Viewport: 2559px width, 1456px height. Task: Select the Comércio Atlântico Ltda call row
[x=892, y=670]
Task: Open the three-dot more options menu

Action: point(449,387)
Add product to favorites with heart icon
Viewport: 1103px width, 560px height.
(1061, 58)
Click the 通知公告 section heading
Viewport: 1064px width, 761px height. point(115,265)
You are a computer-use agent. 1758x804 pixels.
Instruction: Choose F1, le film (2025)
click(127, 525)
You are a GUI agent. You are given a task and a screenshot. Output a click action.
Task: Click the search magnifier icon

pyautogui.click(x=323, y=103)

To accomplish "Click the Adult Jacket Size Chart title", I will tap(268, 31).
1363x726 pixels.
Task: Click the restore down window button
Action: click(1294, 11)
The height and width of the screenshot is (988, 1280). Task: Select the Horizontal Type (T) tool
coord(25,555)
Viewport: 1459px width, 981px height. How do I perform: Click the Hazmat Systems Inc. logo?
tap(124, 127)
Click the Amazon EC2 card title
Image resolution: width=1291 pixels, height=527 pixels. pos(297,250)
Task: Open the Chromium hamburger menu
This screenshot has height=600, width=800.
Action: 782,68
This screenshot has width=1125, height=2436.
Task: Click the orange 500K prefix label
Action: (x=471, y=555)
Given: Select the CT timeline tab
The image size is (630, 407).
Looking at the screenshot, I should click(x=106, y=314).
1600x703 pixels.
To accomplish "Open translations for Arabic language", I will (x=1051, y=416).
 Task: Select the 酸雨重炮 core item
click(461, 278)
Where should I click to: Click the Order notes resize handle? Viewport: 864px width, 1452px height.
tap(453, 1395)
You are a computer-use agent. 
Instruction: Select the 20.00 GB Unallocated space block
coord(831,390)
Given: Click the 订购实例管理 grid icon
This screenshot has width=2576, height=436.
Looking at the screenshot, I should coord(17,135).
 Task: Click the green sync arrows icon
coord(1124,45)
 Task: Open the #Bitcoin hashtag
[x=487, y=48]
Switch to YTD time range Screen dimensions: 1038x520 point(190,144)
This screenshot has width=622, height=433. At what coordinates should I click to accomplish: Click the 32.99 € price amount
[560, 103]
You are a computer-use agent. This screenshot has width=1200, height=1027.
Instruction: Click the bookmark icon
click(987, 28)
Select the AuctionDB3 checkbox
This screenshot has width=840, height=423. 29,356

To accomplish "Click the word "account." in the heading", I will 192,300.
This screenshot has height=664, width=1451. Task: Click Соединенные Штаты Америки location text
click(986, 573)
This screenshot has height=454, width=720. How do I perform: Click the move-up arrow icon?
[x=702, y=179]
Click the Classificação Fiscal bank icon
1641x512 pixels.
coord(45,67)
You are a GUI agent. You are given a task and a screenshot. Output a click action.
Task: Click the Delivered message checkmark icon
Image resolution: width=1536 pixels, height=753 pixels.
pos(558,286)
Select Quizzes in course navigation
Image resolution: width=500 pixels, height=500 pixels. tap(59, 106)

-*-*-

WHAT THE TASK REQUIRES: Only the lines containing "computer" are needed; pull them out of the listing.

FINISHED EXERCISE:
You are a computer-use agent. 1758x804 pixels.
You are a computer-use agent. 
You are a computer-use agent. This screenshot has width=1200, height=1027.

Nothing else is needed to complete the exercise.